A Russia-led security bloc said it would send troops to support President Kassym-Jomart Tokayev. The President said that he has told security forces to use lethal force without warning against violent protesters. Here’s how the unrest unfolded in the Central Asian country.
What’s happening in Kazakhstan?
Protests began Jan. 2, a day after the Kazakh government lifted a cap on fuel prices, which led to the price of the country’s most popular gas doubling. The demonstrations quickly spread across regions, including the countrys largest city Almaty, and have come to represent other political grievances.
Abduaziz Madyarov—AFP/Getty ImagesProtesters take part in a rally over a hike in energy prices in Almaty, Kazakhstan, on Jan. 5, 2022.
The protests escalated to violent clashes between demonstrators and the police. A state of emergency was declared Jan. 5 after the President’s Almaty residence was surrounded by thousands of protesters and engulfed in flames, according to a Russian news agency. Tokayev appealed for intervention from the Collective Security Treaty Organization (CSTO), a Russia-led alliance of countries including Armenia, Belarus, Kyrgyzstan and Tajikistan. Russian paramilitary troops are currently being deployed, according to reports.
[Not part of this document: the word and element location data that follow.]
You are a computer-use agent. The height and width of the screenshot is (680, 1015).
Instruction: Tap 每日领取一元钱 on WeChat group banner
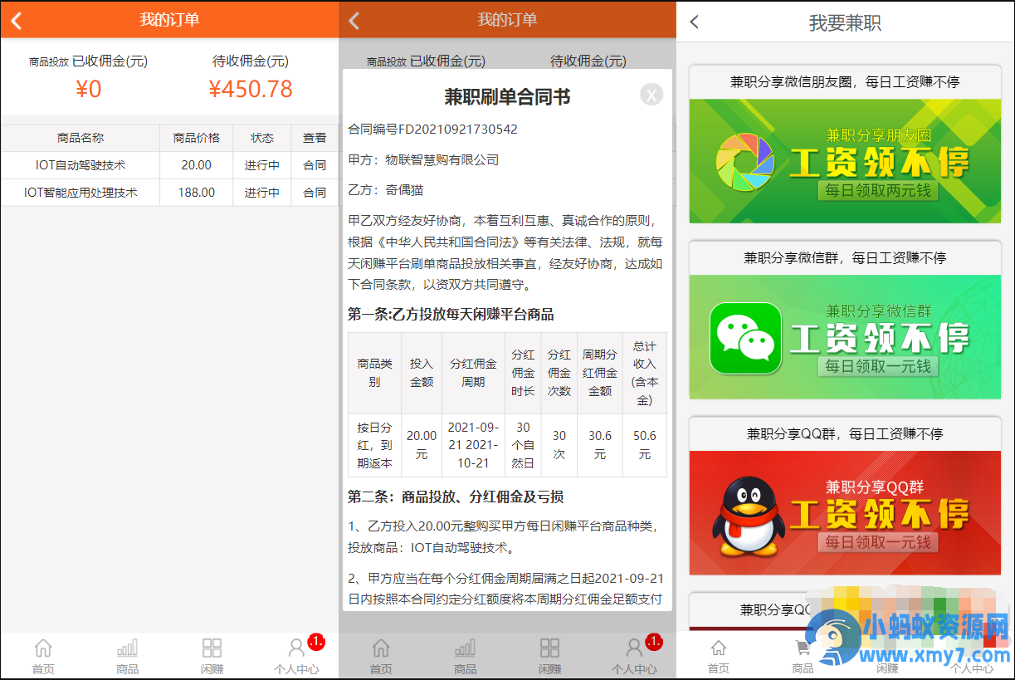[x=877, y=366]
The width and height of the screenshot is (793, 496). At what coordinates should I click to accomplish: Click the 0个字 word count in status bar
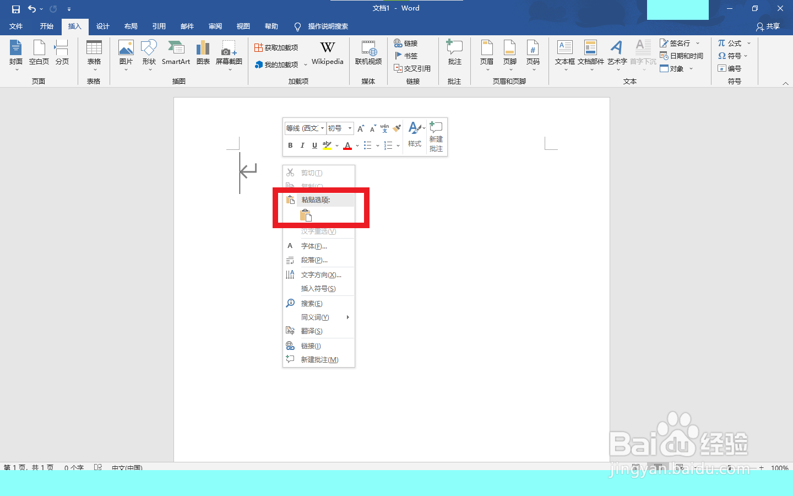point(74,467)
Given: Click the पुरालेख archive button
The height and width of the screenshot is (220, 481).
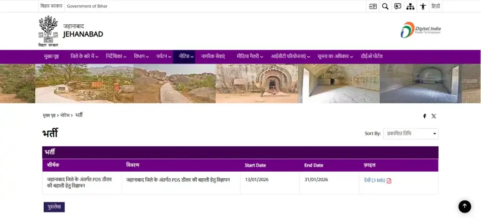Looking at the screenshot, I should click(54, 207).
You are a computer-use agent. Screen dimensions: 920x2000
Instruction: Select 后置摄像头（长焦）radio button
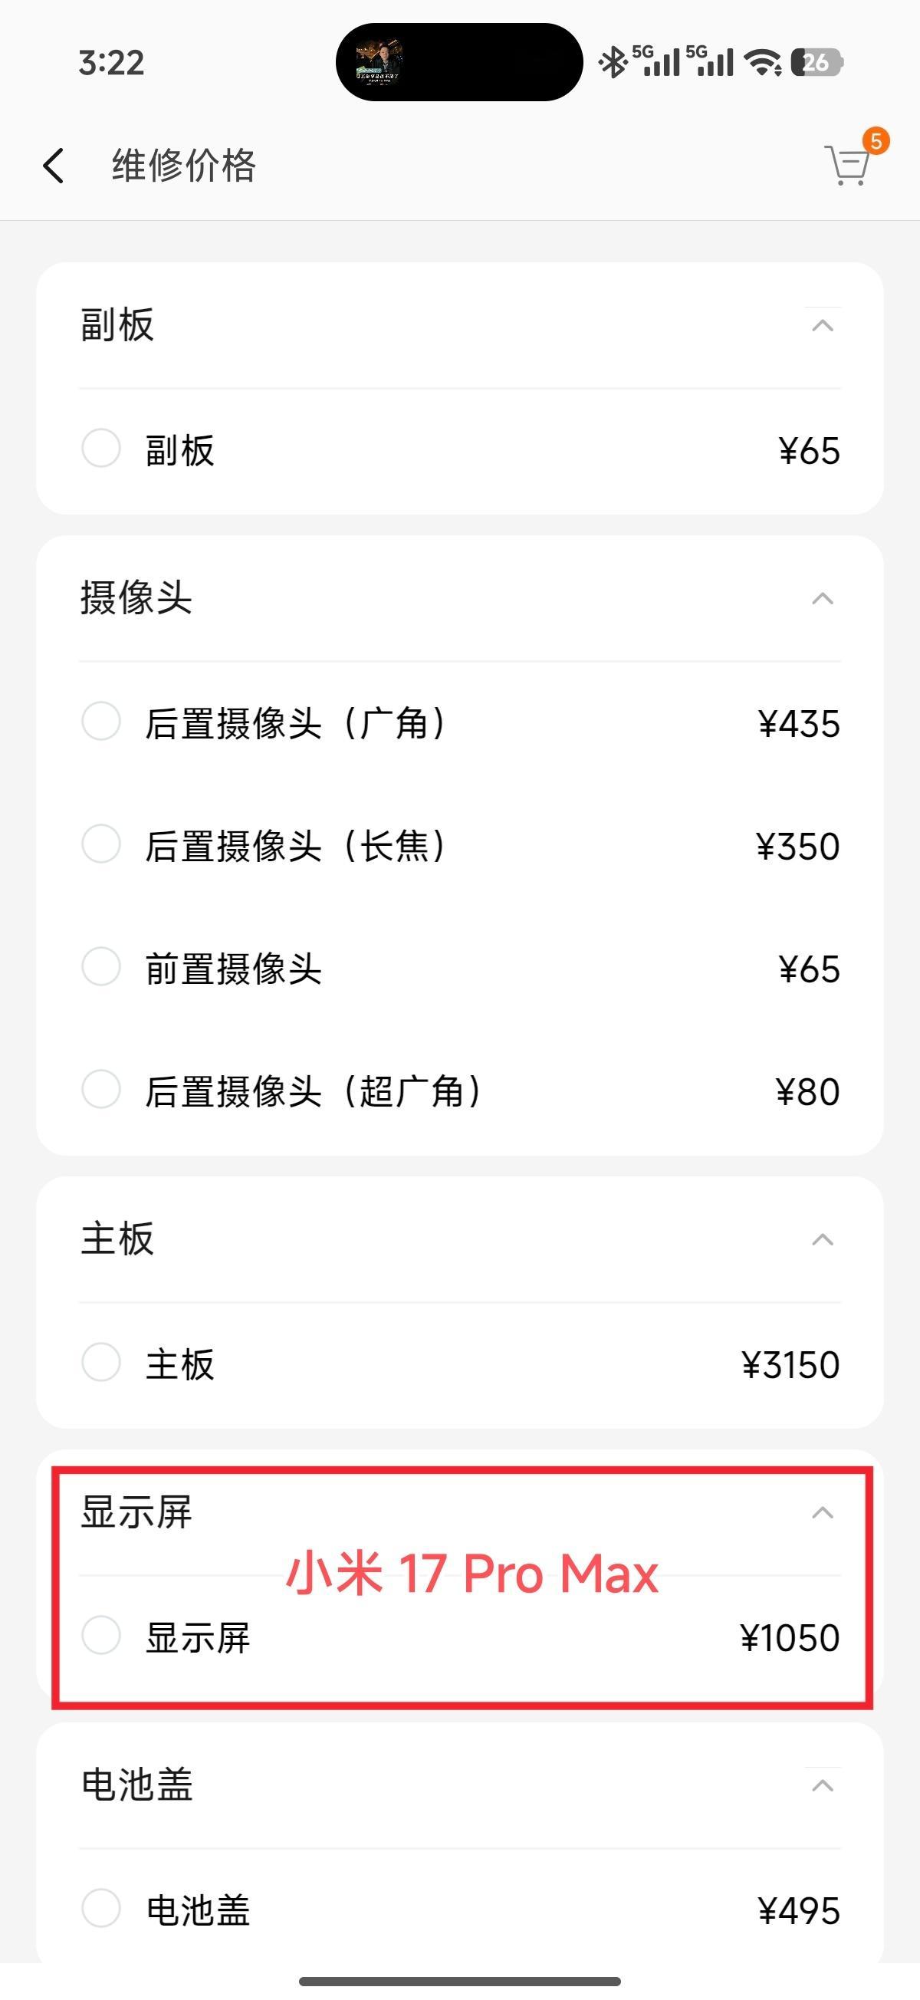tap(101, 844)
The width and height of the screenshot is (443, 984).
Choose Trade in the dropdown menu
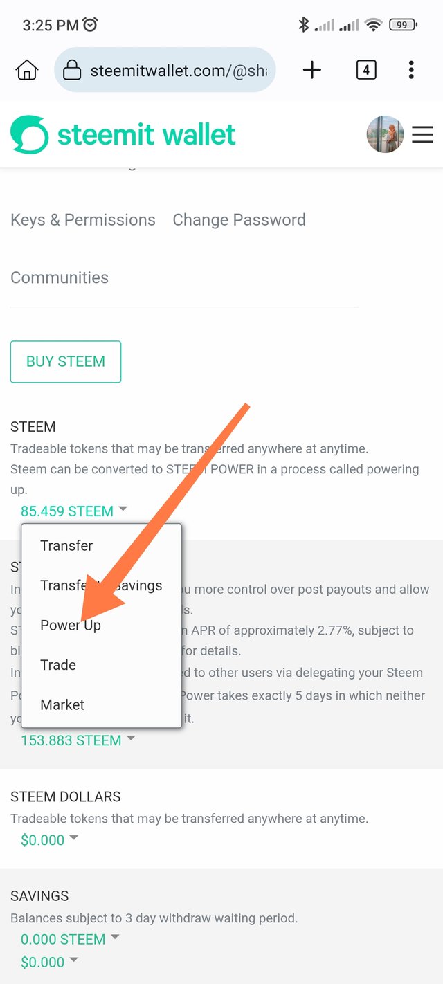point(58,665)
The full scale of the bloodshed is still unclear, but Kazakh security forces confirmed that dozens of protestors and 18 police officers were killed.
Why are people protesting?
The demonstrators are seeking widespread reform of a state many see as marred by corruption, poverty, and inequality. Much of the anger is directed at both Tokayev and his mentor Nursultan Nazarbayev, who was President of Kazakhstan from 1991 until 2019 and previously served as head of the Kazakh Soviet Republic. He has remained a powerful figure in government since leaving office. Demonstrators in the town of Taldykorgan pulled down a monument to the former leader on Jan. 5.
Having been ruled by the same party since the country’s independence from the USSR in 1991, Kazakhstan is often described as an authoritarian state. Tightly controlled press and social media shutdowns are common tactics used by the government to control dissent.
Given the lack of effective political opposition, mass protest is seen by many as the only tool to voice dissent.